State how many lines in the listing below contain the word "Given", with no other words.
(Information provided)
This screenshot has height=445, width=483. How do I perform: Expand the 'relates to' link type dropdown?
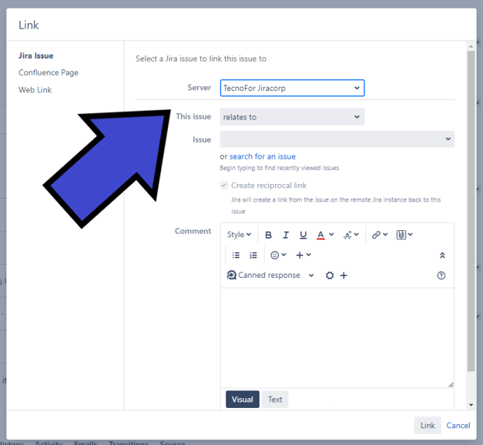click(292, 117)
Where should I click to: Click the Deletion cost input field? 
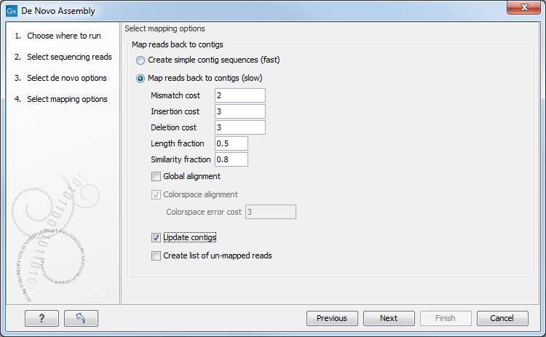pyautogui.click(x=240, y=127)
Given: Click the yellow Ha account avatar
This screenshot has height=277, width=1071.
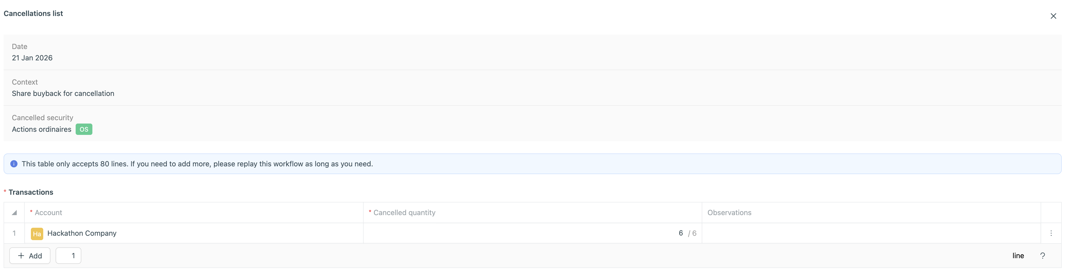Looking at the screenshot, I should pyautogui.click(x=37, y=234).
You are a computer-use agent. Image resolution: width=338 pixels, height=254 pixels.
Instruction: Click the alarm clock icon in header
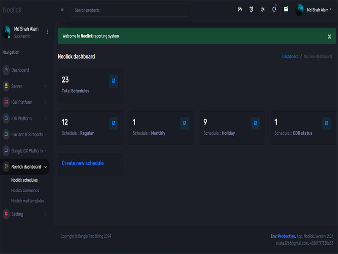[251, 9]
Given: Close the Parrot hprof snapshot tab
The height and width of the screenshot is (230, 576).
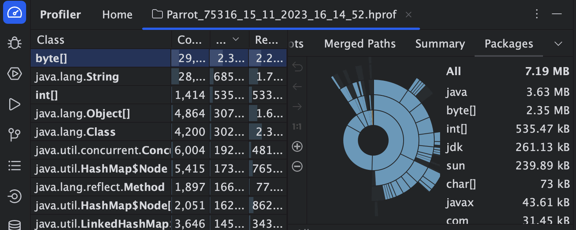Looking at the screenshot, I should click(x=409, y=15).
(End Information provided)
# [Solution for this exercise]
2